Palm, we’re feeling the urge to merge. And we hear you are, too.
The Web’s been a-buzzin’ with word that you’re putting yourself up for sale. (We tried that once when we hit rough times, too, but $10 per BJ only went so far.) So Palm, good pals, we want to take you under our wings and soar.
Now, we realize you haven’t formally put yourselves on the auction block just yet. And, to be quite frank, that’s probably for the best, as we don’t really have much in the way of cash monies to offer. (This highly legit-looking Web site says we’re worth $1,386. We’re not sure where they got that figure, but we’re pretty certain that’s about what we paid for the strippers at our last annual holiday bash. Weird coincidence.)

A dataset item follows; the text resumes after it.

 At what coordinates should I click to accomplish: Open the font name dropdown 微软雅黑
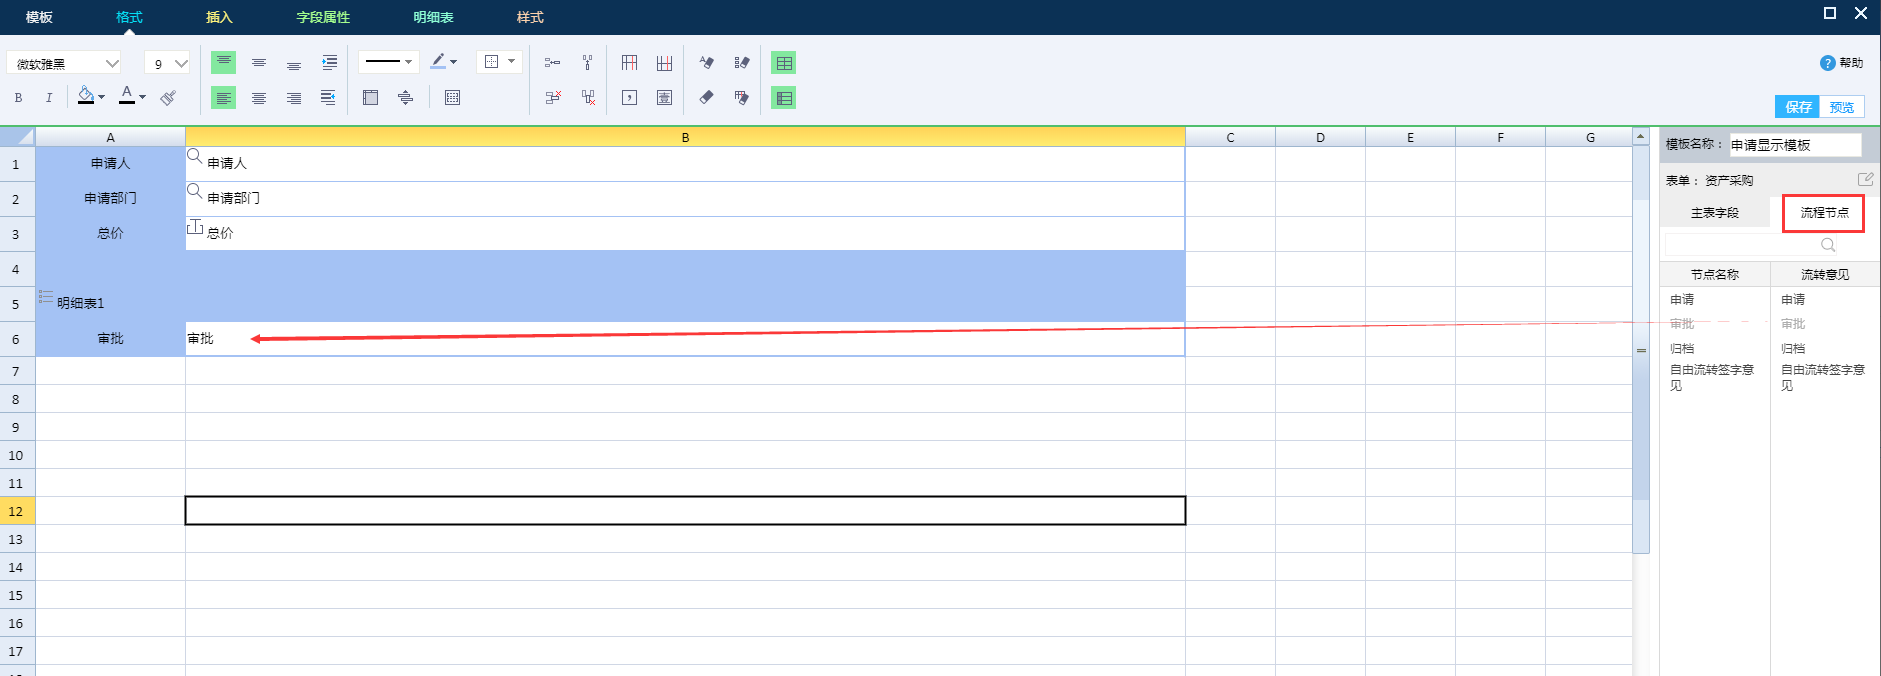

But Palm, you struggling sons-of-bitches, don’t you fret: We may not have financial assets, but we have plenty of other things. In exchange for your fine company, we’re willing to give you the following:
- Four seminude photos of Steve Ballmer. We can’t tell you how we got them, but we can assure you that they’re real.
One Johnson & Johnson Eye Pad. It has limited functionality, mind you — but hey, so does Apple’s similar-sounding device. That hasn’t made it any less valuable, has it?- Seventeen slightly repetitive stories about Steve Jobs. Mildly amusing quips included.
- Justin Bieber.
- The rights to the domains TwatFactory.com and ILikePotatoes.info. Don’t ask us why, but we own both.
One coupon for a free Taco Bell Beefy 5-Layer Burrito, expired February 2006. - A complimentary endorsement by a certain Mr. Jesus Christ. Trust us, we’ve got a connection.
- One green bathrobe, gently used.
- Two partially consumed bags of Oh Boy! Oberto Seasoned Turkey Jerky.
One semilicensed fake doctor. - Forty-six copyright-protected photos of scantily clad hot women.*
*Copyrights not owned by us.
Palm, the ball’s in your court — and believe us, we’re ready to take our offer elsewhere.